▶ _To be done_
Reproduce every one of the following entries character for character, with nothing altered, added, or left out.

_ _ _ _

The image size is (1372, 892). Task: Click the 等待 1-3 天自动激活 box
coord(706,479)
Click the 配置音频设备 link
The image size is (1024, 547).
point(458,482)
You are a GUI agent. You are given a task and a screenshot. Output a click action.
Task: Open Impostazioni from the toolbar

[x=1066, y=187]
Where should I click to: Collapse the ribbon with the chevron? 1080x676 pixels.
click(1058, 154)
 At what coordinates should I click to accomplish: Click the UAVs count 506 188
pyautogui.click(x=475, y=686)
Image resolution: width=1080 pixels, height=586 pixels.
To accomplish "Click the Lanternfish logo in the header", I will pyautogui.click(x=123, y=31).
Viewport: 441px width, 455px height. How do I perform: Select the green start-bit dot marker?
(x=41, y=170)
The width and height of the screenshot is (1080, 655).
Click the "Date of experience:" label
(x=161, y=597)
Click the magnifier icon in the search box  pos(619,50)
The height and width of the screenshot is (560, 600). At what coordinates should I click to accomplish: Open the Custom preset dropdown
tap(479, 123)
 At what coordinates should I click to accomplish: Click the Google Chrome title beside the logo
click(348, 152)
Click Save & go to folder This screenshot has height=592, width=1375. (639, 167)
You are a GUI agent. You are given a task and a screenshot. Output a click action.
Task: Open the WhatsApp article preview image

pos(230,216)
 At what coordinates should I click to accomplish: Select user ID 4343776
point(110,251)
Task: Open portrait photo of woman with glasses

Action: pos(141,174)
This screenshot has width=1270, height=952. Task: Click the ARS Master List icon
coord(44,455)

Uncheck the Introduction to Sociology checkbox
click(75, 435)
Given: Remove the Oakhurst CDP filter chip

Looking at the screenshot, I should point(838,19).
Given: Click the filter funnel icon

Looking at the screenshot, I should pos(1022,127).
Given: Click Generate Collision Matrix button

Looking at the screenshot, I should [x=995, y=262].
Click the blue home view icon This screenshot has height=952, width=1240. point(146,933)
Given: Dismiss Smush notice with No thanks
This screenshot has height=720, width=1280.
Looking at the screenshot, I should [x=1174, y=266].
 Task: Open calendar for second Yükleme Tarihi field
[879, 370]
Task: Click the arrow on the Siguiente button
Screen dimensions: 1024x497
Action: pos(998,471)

_ _ _ _

▶ _Exercise answer_
The image size is (1372, 892). Task: Click the 等待 1-3 天自动激活 box
coord(706,479)
Click the 配置音频设备 link
The image size is (1024, 547).
point(458,482)
You are a GUI agent. You are given a task and a screenshot. Output a click action.
Task: Open Impostazioni from the toolbar

[x=1066, y=187]
Where should I click to: Collapse the ribbon with the chevron? 1080x676 pixels.
click(1058, 154)
 At what coordinates should I click to accomplish: Click the UAVs count 506 188
pyautogui.click(x=475, y=686)
Image resolution: width=1080 pixels, height=586 pixels.
To accomplish "Click the Lanternfish logo in the header", I will pyautogui.click(x=123, y=31).
Viewport: 441px width, 455px height. How do I perform: Select the green start-bit dot marker?
(x=41, y=170)
The width and height of the screenshot is (1080, 655).
Click the "Date of experience:" label
(x=161, y=597)
Click the magnifier icon in the search box  pos(619,50)
The height and width of the screenshot is (560, 600). At what coordinates should I click to accomplish: Open the Custom preset dropdown
tap(479, 123)
 At what coordinates should I click to accomplish: Click the Google Chrome title beside the logo
click(348, 152)
Click Save & go to folder This screenshot has height=592, width=1375. (639, 167)
You are a GUI agent. You are given a task and a screenshot. Output a click action.
Task: Open the WhatsApp article preview image

pos(230,216)
 At what coordinates should I click to accomplish: Select user ID 4343776
point(110,251)
Task: Open portrait photo of woman with glasses

Action: pos(141,174)
This screenshot has width=1270, height=952. Task: Click the ARS Master List icon
coord(44,455)

Uncheck the Introduction to Sociology checkbox
click(75, 435)
Given: Remove the Oakhurst CDP filter chip

Looking at the screenshot, I should point(838,19).
Given: Click the filter funnel icon

Looking at the screenshot, I should pos(1022,127).
Given: Click Generate Collision Matrix button

Looking at the screenshot, I should [x=995, y=262].
Click the blue home view icon This screenshot has height=952, width=1240. point(146,933)
Given: Dismiss Smush notice with No thanks
This screenshot has height=720, width=1280.
Looking at the screenshot, I should [x=1174, y=266].
 Task: Open calendar for second Yükleme Tarihi field
[879, 370]
Task: Click the arrow on the Siguiente button
Screen dimensions: 1024x497
Action: pos(998,471)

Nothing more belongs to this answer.